(Item coordinate data)

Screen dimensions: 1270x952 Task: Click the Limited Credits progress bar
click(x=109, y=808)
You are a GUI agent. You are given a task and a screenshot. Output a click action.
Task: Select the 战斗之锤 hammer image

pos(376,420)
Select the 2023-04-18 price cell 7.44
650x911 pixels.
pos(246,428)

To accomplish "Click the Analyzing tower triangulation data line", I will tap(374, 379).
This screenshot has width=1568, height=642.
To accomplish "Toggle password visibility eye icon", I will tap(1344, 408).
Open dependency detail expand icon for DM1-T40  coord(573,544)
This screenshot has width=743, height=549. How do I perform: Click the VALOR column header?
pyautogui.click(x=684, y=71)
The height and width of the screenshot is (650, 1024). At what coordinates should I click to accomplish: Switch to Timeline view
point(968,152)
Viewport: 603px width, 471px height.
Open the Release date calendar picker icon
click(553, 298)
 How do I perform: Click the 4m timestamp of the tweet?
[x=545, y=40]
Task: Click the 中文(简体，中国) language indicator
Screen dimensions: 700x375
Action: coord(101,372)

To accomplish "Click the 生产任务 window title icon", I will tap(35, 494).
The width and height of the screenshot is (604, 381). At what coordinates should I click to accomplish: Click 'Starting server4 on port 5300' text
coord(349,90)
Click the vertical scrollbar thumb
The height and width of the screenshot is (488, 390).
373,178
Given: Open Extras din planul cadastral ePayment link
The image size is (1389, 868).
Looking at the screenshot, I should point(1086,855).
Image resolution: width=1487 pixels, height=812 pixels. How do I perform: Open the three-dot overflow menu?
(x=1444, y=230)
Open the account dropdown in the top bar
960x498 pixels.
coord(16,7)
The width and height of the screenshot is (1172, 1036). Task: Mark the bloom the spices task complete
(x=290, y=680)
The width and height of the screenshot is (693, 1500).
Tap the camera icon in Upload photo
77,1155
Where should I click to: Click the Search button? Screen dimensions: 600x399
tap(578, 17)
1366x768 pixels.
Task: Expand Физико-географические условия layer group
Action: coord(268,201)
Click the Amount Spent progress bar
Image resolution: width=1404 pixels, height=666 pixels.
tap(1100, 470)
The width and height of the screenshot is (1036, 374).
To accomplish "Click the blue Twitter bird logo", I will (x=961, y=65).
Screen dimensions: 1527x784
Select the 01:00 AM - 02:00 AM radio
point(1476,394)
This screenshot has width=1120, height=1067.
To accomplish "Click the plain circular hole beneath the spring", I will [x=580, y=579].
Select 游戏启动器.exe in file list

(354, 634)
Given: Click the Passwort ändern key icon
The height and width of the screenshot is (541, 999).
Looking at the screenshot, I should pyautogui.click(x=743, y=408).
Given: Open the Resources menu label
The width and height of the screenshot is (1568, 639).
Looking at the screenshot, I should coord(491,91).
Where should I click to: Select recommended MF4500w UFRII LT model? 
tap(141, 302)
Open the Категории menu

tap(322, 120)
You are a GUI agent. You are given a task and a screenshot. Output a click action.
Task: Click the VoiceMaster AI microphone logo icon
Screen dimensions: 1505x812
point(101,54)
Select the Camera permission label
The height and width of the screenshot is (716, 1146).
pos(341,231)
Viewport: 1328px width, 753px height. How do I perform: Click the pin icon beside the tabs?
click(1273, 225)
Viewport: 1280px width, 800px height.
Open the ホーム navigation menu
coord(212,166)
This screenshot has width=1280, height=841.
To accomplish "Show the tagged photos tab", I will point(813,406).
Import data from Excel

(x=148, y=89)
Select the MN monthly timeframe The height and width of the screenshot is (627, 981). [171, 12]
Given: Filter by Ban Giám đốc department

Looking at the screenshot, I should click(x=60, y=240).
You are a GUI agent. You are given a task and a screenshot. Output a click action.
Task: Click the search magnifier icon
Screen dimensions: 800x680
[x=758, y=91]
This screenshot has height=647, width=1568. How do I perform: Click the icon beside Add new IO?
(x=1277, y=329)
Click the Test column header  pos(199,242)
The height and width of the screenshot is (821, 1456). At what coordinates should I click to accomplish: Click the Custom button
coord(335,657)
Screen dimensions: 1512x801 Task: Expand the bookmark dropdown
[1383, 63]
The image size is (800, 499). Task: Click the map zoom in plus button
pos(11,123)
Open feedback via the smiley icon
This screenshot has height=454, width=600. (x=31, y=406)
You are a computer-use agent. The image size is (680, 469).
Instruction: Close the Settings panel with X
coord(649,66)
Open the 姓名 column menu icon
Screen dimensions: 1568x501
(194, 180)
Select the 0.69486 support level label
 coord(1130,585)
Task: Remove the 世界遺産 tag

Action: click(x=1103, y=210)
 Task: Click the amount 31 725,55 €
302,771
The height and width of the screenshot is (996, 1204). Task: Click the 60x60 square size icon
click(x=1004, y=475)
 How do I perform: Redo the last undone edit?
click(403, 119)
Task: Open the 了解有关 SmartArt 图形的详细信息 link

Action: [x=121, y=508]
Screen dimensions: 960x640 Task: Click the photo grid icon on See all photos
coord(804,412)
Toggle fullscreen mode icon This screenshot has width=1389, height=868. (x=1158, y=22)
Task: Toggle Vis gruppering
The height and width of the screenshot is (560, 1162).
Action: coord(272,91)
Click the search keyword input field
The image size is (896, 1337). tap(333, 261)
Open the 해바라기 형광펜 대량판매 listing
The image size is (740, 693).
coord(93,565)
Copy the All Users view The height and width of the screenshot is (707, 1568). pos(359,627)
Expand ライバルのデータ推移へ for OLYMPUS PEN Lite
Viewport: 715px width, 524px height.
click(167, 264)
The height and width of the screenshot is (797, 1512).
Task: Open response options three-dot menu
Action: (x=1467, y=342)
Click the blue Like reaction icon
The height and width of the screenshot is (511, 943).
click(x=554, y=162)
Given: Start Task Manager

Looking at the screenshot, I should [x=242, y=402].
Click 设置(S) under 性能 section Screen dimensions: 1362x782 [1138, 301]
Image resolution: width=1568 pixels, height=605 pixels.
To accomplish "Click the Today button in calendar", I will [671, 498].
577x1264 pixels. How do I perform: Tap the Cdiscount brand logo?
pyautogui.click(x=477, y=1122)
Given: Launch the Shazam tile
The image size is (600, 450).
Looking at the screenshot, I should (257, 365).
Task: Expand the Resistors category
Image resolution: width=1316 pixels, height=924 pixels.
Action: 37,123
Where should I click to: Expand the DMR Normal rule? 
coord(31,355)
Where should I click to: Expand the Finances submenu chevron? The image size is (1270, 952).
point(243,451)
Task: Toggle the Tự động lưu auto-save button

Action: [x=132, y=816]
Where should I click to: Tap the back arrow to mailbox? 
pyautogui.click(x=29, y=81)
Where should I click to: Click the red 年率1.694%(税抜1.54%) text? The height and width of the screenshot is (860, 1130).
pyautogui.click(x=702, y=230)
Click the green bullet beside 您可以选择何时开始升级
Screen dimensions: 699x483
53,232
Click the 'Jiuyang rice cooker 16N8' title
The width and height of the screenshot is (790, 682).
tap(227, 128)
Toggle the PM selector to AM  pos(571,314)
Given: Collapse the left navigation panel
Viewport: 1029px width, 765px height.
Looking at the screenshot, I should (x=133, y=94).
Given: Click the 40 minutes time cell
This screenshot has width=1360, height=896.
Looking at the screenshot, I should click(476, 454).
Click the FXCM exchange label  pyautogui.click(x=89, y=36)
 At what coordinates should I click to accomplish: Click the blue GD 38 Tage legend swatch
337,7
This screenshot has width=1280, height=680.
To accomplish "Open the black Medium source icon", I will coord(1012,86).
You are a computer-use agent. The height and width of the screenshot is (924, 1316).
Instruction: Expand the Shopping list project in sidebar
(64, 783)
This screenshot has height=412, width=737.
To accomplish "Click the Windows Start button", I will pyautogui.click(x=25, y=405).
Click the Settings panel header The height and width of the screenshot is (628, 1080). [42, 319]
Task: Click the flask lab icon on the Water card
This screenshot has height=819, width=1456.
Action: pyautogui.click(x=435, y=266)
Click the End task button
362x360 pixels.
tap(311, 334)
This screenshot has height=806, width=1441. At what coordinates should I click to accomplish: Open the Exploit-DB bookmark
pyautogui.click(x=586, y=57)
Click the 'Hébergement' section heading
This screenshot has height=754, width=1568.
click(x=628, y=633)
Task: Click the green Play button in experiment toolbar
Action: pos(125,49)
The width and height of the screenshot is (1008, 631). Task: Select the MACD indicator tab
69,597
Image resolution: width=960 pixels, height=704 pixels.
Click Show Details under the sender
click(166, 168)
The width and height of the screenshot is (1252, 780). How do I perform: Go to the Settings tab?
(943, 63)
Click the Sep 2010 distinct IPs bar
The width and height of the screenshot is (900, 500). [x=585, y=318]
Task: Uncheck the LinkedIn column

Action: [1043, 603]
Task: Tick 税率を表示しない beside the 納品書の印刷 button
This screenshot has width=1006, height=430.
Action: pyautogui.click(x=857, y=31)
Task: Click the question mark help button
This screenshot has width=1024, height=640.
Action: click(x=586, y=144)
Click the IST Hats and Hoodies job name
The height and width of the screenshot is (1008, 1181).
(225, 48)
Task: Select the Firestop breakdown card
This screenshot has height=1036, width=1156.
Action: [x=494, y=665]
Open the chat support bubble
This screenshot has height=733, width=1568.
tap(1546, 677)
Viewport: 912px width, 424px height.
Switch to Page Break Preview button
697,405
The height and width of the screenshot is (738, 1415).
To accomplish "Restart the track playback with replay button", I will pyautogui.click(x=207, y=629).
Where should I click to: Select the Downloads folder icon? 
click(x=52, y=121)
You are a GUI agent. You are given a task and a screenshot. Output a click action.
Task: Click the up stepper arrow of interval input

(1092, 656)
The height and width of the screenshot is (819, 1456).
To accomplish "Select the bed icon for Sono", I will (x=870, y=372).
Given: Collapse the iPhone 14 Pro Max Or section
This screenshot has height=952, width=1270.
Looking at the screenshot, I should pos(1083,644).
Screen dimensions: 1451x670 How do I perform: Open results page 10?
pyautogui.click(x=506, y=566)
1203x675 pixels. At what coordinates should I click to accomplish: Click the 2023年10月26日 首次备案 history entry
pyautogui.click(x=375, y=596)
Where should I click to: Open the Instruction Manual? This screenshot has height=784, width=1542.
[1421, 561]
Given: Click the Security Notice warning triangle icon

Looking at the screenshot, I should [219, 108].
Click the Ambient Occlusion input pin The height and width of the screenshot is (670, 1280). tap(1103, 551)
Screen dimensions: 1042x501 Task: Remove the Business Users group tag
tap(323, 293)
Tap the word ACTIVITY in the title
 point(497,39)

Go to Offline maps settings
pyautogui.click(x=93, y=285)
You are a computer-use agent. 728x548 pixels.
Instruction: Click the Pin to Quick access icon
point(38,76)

_PROBLEM TO SOLVE_
Which lines in the records above contain the string "panel"? Report each of those lines in full, matching case exactly.

_ANSWER TO THE PROBLEM_
Instruction: Close the Settings panel with X
Given: Collapse the left navigation panel
Click the Settings panel header The height and width of the screenshot is (628, 1080). [42, 319]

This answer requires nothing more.